Your goal —
Below are entries with pictures in them. Output exactly the lines starting at the line with "Task: Click the orange upvote arrow icon" and ending at the line with "Given: Click the Add Skills button", both included, but not the pictures.

Records provided —
★ ★ ★ ★ ★

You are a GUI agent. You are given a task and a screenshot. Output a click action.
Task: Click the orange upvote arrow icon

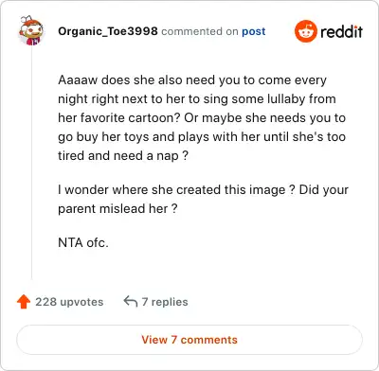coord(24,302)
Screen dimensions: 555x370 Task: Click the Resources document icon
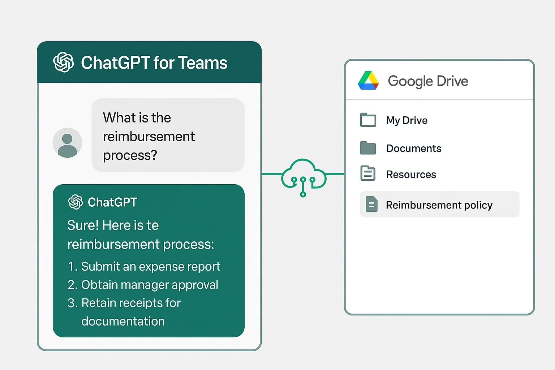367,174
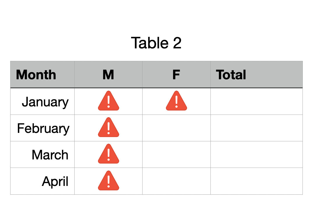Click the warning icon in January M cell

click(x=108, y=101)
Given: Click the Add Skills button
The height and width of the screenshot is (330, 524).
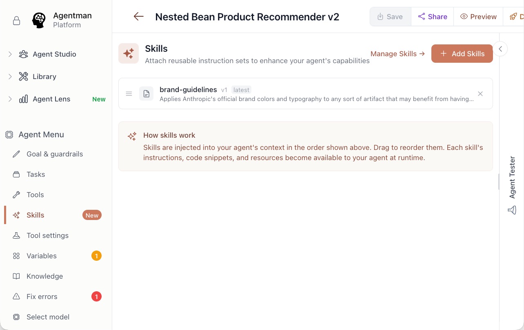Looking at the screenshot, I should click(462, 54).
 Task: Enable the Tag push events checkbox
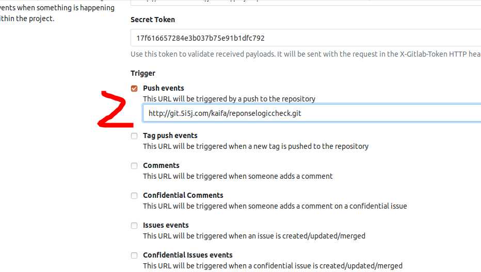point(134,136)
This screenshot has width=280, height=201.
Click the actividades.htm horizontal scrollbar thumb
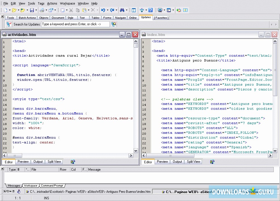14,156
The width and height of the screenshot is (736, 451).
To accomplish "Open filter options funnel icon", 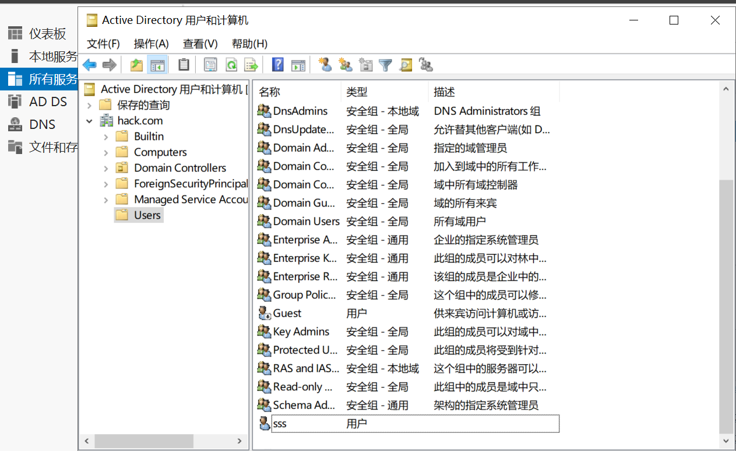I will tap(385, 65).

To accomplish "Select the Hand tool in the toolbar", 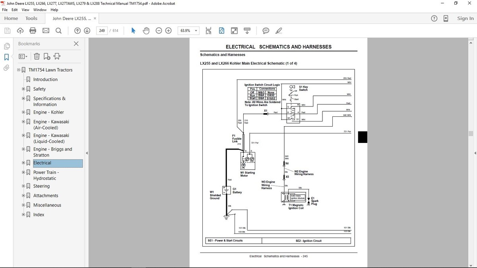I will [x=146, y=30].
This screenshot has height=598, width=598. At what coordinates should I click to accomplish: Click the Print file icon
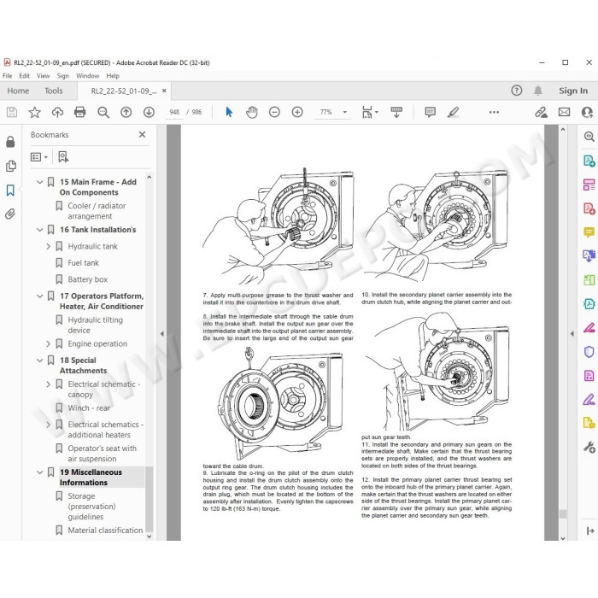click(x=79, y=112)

★ ★ ★ ★ ★

Reply to the task —
Task: Click the orange upvote arrow icon

coord(24,302)
Screen dimensions: 555x370 Task: Click the Resources document icon
367,174
Click the warning icon in January M cell

click(x=108, y=101)
Given: Click the Add Skills button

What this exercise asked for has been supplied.